Fresh from her Special Jury Award for Creative Vision for Animalia, French-Moroccan director Sofia Alaoui also participated remotely with Let The Earth Burn, a police procedural revolving around the case of missing children in the Atlas mountains.
“She has a unique vision. It’s True Detective in the Atlas Mountains. That’s how I see it,” says Narayanan
There were also two shows from outside the region, Armenian sci-fi, eco-thriller Land Of Nairi and Democratic Republic of the Congo-set adventure Nguya, about an aspiring female engineer who is befriended by a robot with superhero powers hailing from the coltan mines of Eastern Congo.
Narayanan says the lab is not purely focused on individual projects.
“What we always tell them is do a short-term strategy and a long-term strategy. The long-term strategy is we want them to succeed as a brand, as an artist and as a creator, whether it’s with this project or not,” she says.
“There’s many a slip between the cup and the lip, even with the best-packaged projects. However, if it can even be used as a calling card for them, to get representation, get exposure, to get hired to build a sustainable career within this region, that’s already a success in our book.”
Sometimes the Lab may encourage the creators to opt for a different format for the story they are trying to tell, as was the case with Sudanese director Musa’s The House That My Mother Built.
“It started out as a fiction series and then morphed into a non-fiction series and is now multimedia project with a web series, installation art pieces and a website. She’s got a platform and as a black, Muslim Sudanese woman, it’s so gratifying for us to see her empowered in terms of telling the stories,” said Narayanan
A handful of the participants are also mulling a podcast based on their material as a first step.

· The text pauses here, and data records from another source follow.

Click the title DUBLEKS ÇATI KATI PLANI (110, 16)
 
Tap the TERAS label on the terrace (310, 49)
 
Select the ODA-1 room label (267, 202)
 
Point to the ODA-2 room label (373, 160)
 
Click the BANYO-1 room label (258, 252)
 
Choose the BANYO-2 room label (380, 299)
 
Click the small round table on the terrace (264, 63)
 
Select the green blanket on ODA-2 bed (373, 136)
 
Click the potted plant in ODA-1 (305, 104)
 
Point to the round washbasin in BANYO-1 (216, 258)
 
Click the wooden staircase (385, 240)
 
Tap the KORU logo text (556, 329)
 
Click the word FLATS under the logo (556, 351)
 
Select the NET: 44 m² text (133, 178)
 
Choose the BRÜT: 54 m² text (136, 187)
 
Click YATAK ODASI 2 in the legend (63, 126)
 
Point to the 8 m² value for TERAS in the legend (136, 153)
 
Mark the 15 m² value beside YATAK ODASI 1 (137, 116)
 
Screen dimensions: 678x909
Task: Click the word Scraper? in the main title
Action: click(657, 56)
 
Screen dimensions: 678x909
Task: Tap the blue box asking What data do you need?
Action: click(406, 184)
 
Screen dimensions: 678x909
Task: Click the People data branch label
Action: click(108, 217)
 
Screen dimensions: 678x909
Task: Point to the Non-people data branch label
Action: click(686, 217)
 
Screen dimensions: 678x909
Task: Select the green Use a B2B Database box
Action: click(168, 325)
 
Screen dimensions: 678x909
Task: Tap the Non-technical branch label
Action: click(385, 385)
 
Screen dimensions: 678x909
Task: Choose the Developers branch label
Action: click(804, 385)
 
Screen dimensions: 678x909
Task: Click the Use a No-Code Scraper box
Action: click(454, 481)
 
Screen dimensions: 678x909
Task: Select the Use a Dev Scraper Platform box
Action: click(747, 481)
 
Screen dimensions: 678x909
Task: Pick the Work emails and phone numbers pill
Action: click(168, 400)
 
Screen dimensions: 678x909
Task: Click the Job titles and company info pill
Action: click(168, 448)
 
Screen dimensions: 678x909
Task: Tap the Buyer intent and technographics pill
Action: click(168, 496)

“In terms of production capabilities, it’s low-hanging fruit. They’ll get the project out there, generate interest and create some underlying material, and it’s a proof of concept,” explains Narayanan.
Talking about the support for Miara by the lab and Qumra, Chraibi said the experience had been invaluable for the whole team.
“We’ve been working on the project alone and thanks to Qumra we have another family. They really looked after it with a lot of interest as if it were their own project,” she says.
Chraibi said the meetings were useful in that they were with people genuinely interested and focused on the MENA region as well as players outside the usual cohort of global platforms such as Netflix and Amazon.
“Qumra casts the net a bit wider. We met Turkish professionals, for example, which was great because Turkey has already proved itself and we can learn from their experiences.”
For now, the lab and Qumra showcase focus purely on projects in development but both Narayanan and Chraibi believe there is scope for it to expand to become a key jump-off point for indie series out of MENA.
“It could definitely become a platform for the region,” says Chraibi.